This generative art project explores the latent space and internal mechanisms of neural networks. Using a vast dataset of Renaissance Mythology paintings, CLIP-based semantic clustering is applied to divide the corpus into 100 conceptual categories. Each category informs the training of a conditional StyleGAN2 model, resulting in 100 distinct generative loops, each a traversal through latent space that visually unfolds the model’s inner structure.
At the core of each piece is a dynamic journey through the intermediate layers of the StyleGAN architecture, revealing the evolution of internal neural representations as the final image takes shape. Feature activations - local ‘blobs’ of information - are tracked across layers and channels to visualize their emergence, transformation, and interconnection. These clusters are analyzed and highlighted using color palettes sampled from the statistical distribution of the generated outputs, producing responsive heatmaps and abstract diagrams that echo the tones of the source material.

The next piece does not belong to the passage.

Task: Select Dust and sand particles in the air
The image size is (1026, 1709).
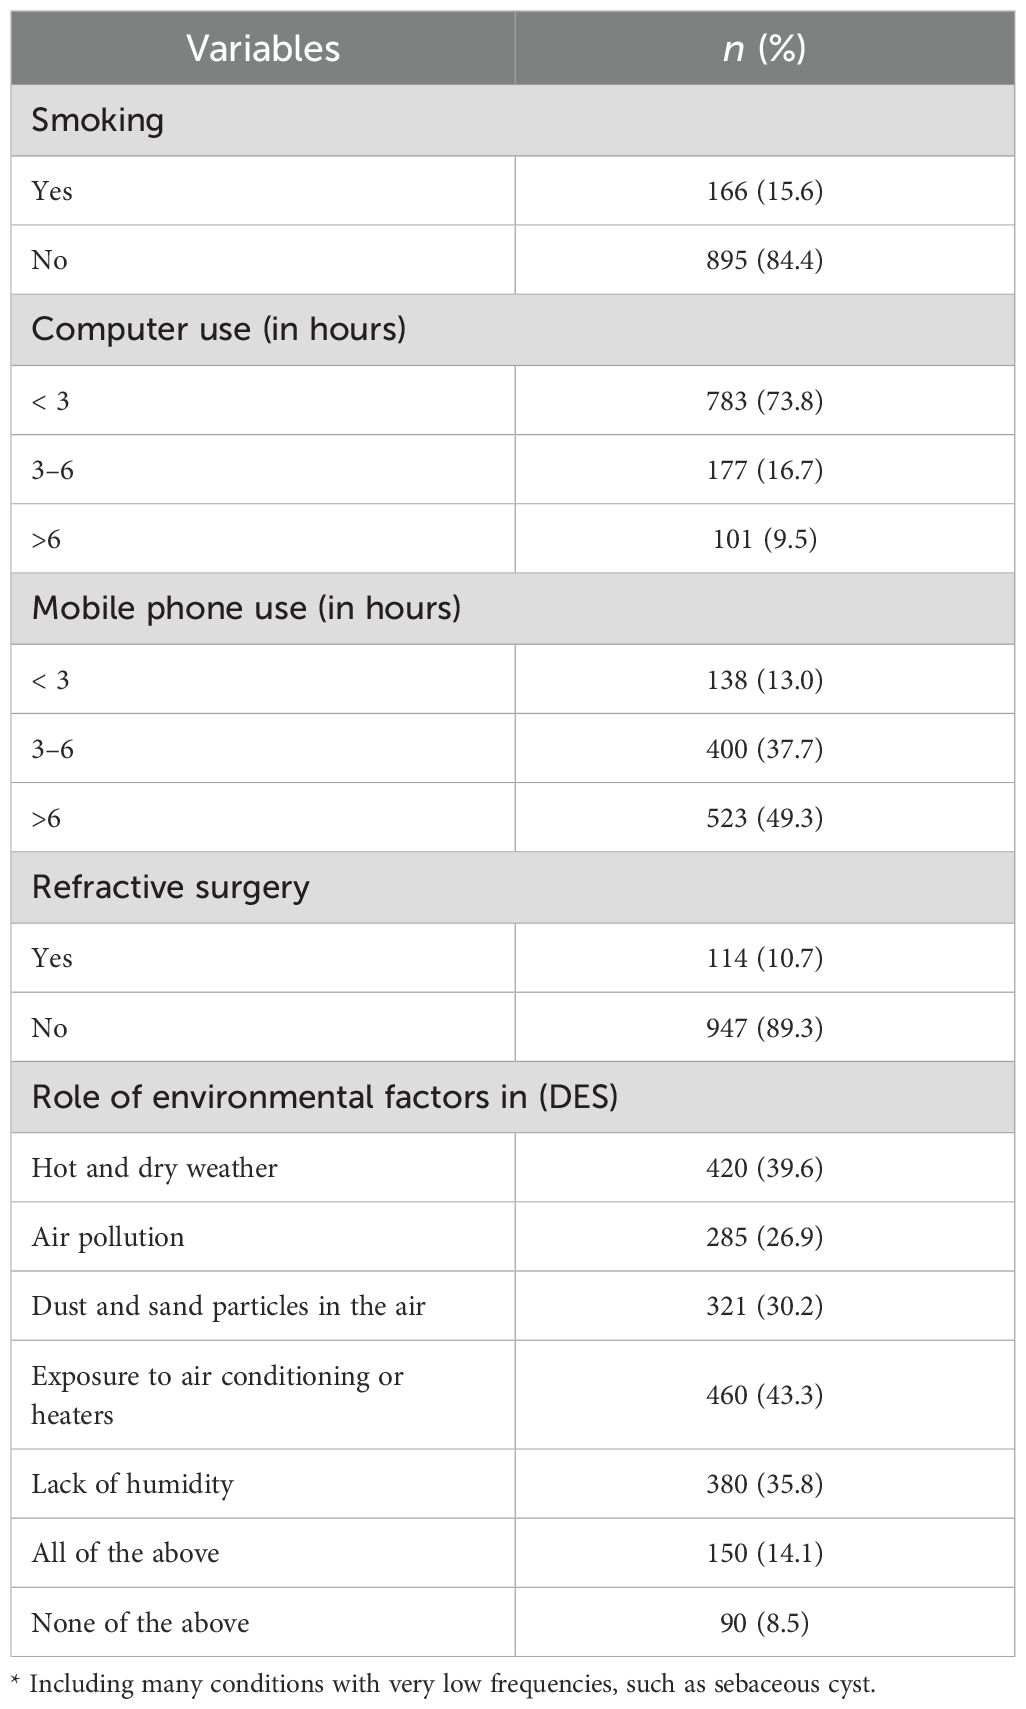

Occasional full-layer visualizations offer rare windows into the hidden logic of the network. Subtle feedback effects enhance temporal continuity, binding the technical and the aesthetic into a coherent flow. Complementing the visuals, sound is generated by translating blob features into waveforms, modulated by parameters such as cluster size and visualization type, offering a synesthetic immersion into the unfolding logic of generative synthesis.